Exercise tasks -
(a) Duplicate the passage on contentment and ambition from "One of the defining" up to and including "for the other.".
(b) In the passage on contentment and ambition, rewrite the paragraph beginning "Vision Forum offers a list" more concisely while keeping its main facts.
(c) Write the next part of the passage on how girls are taught contentment and boys ambition, picking up after its final sentence.

Text shown -
===
In other words, if you, as a daughter or wife, are content, it allows your father or husband to be more entrepreneurial and more successful. Women are to be content. Men are to be ambitions.
Vision Forum offers a list of the qualities of beautiful girlhood alongside a parallel list of the qualities of courageous boyhood. I compared the two lists here. Girls are urged to have “femininity and grace” while boys are urged to have “vision and honor.” Girls are extolled the virtues of “purity and contentment” while boys are extolled the virtues of “virtue and duty.”
The courageous boy is one who longs for the thrill of adventure and eschews the life of ease and sloth. This desire is not a pagan quest for self-glory, but is in pursuit of a higher cause—the advancement of the Gospel and Kingdom of Jesus Christ.
One of the defining qualities of beautiful girlhood is a love for home and hospitality. A young girl watches her mother and looks forward to the day when she, too, will have a family. While other girls are driven by wanderlust, the hospitable girl finds true contentment at home.
While boys are told they should “long for the thrill of adventure,” but the same quality in a girl is called “wanderlust.” Ambition for the one, contentment for the other.
Those who promote patriarchy and send these highly divergent messages to children know Thomas Alva Edison never invented the light bulb by being content. They know George Washington and Thomas Jefferson didn’t found a new country by being content. (Perhaps those abolitionists should have just been content, right? And it’s pretty obvious those civil rights marchers sure didn’t display a lot of contentment!) They know the scientists at NASA didn’t put a man on the moon by being content. (I would have loved to see that conversation: “You know guys, we already sent a man into outer space, don’t you think this drive to put a man on the moon shows a lack of contentment in what we already have?”) And finally, they know Steve Jobs wouldn’t have invented the iPhone if he had simply been content.
Progress never stems from contentment. Supporters of patriarchy know this. It’s not that they actually think contentment is a virtue that should be preached universally. No. Instead, the virtue of contentment is something preached solely to girls. Because the boys are the ones who are supposed to be doing, leading, achieving, creating. The girls are supposed to following. They’re supposed to be support staff while the boys do all the doing. And this is why the boys are taught to be ambitious and reach for the stars while the girls are taught to be content where they are.
===
Information provided -
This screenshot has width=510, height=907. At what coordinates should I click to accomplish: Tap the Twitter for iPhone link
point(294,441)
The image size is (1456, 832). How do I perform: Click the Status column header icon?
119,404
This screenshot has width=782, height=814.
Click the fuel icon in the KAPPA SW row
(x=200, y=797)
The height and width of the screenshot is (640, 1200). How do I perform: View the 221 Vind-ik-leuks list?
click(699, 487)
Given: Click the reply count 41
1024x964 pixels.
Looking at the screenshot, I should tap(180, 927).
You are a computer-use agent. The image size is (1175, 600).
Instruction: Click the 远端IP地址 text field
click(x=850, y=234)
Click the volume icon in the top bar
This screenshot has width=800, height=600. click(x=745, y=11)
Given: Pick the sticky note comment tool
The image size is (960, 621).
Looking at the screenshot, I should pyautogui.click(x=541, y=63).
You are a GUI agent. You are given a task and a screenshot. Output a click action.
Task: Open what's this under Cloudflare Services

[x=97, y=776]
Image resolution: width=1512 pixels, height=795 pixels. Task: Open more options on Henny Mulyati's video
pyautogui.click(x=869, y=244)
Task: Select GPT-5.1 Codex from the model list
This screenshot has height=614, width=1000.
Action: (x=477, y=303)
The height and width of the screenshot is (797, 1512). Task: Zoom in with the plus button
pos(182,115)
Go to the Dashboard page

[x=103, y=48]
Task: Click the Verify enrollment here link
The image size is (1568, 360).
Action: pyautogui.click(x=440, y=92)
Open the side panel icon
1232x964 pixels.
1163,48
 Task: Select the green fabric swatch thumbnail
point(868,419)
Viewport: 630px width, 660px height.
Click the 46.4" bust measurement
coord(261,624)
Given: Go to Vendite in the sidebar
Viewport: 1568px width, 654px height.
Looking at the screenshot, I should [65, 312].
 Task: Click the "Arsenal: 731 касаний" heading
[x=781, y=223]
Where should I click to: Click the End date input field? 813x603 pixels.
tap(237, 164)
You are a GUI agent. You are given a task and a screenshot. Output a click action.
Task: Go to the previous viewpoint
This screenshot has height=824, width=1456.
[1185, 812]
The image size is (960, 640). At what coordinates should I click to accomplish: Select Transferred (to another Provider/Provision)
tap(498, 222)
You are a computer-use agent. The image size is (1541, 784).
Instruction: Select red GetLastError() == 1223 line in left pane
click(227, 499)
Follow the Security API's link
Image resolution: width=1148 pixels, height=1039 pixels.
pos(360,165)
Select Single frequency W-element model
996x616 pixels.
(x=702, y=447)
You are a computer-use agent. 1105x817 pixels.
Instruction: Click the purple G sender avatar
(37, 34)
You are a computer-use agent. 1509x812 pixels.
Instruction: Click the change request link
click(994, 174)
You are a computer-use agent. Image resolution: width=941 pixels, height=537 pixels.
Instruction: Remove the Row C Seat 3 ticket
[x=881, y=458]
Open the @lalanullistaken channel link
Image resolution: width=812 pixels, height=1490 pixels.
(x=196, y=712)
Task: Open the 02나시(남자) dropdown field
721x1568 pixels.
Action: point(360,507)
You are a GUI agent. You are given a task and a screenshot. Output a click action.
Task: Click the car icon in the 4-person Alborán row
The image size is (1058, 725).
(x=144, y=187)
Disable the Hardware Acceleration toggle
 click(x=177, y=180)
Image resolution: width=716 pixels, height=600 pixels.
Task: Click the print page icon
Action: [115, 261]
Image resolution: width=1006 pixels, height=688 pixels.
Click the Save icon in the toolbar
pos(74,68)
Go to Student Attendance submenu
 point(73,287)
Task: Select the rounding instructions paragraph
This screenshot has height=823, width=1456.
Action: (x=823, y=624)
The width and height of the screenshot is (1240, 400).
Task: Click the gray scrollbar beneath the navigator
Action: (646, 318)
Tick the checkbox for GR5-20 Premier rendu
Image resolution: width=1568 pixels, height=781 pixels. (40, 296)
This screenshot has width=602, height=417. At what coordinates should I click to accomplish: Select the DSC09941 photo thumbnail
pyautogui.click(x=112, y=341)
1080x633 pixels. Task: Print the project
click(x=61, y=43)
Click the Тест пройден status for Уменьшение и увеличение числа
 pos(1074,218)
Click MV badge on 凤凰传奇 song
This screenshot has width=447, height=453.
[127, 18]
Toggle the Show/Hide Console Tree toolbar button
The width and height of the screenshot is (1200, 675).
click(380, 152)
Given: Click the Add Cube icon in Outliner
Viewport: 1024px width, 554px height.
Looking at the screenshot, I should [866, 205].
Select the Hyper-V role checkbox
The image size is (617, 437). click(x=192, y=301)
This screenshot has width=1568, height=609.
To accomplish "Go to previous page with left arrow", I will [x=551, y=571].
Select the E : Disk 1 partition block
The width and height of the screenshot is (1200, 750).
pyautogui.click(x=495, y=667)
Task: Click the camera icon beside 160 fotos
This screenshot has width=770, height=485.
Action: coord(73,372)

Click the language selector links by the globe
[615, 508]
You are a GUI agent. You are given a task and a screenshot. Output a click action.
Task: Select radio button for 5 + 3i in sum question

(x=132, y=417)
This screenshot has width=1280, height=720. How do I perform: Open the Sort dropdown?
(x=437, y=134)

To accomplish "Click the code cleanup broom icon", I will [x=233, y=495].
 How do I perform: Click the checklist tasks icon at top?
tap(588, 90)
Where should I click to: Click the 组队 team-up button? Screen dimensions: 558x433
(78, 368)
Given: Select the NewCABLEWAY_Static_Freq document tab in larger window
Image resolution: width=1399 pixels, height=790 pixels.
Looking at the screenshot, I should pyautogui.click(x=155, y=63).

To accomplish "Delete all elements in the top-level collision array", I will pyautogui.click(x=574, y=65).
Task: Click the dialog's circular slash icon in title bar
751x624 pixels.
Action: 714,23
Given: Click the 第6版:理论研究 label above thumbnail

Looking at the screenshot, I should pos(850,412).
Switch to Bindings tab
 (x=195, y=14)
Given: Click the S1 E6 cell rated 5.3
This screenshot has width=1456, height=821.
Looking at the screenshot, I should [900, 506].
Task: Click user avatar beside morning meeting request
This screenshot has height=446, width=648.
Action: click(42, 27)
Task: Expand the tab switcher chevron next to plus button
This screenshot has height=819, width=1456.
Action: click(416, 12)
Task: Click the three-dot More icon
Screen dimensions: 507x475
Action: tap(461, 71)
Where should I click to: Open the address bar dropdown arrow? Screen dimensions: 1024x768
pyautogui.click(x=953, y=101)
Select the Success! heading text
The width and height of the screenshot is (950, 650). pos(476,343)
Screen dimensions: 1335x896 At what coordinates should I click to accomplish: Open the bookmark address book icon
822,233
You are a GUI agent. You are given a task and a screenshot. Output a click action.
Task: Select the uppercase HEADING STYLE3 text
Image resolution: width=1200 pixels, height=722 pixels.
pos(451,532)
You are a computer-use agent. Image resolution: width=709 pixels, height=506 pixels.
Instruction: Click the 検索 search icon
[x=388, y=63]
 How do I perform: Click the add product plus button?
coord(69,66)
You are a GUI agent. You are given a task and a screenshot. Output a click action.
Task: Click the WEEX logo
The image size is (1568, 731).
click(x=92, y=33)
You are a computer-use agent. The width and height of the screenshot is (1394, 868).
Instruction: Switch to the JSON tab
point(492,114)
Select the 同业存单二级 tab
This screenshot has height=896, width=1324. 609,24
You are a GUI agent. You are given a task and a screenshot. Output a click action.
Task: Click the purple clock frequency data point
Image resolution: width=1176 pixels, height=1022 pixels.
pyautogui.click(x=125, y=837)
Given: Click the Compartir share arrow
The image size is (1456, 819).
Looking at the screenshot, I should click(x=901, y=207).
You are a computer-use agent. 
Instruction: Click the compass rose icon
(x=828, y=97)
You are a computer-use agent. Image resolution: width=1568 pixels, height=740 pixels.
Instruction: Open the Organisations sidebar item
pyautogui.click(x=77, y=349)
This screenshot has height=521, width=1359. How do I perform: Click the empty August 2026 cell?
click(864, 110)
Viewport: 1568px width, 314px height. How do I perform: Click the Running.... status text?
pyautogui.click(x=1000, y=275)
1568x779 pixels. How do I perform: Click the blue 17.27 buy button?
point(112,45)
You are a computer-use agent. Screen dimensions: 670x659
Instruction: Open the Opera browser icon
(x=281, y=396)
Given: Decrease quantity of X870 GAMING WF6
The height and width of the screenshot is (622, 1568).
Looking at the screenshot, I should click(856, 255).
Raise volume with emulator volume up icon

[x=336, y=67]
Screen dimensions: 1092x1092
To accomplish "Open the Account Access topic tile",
===
Task answers -
(a)
One of the defining qualities of beautiful girlhood is a love for home and hospitality. A young girl watches her mother and looks forward to the day when she, too, will have a family. While other girls are driven by wanderlust, the hospitable girl finds true contentment at home.
While boys are told they should “long for the thrill of adventure,” but the same quality in a girl is called “wanderlust.” Ambition for the one, contentment for the other.

(b) Vision Forum publishes parallel lists of qualities for beautiful girlhood and courageous boyhood, which the writer compared. Girls are urged toward "femininity and grace" and "purity and contentment," while boys are urged toward "vision and honor" and "virtue and duty."

(c)
Like most of the messages of the Christian Patriarchy movement and evangelicalism’s purity culture, these ideas are not completely absent from mainstream American society. Nisha Chittal touched on some similar ideas in “Let’s Talk about That Ambition Gap.”
What I do notice every day is that most women have been taught from an early age to be nice, above all else. To watch your tone. To not be too aggressive. To not be too greedy. To share the credit for their achievements. To be modest. And as girls grow into women, they internalize those messages and carry the “nice girl” message into their careers. Most women I know constantly wrestle with how to reconcile their high ambitions with the conflicting messages they’ve received to be likeable, and not too aggressive.
While these sorts of messages are subtler in mainstream society than they are in circles that openly advocate patriarchy, they’re not entirely absent either.
As a mother, I’m teaching my daughter Sally to have ambition and dream big. I want her to walk to the horizon and push beyond. I want her to know that she can move forward rather than standing still. And most of all, I want her to know that she is a person first, that her gender is not something that should hold her back, and that my hopes and dreams for her are no different from those I have for her brother. And coming from my background as a child of the Christian Patriarchy movement, that is revolutionary.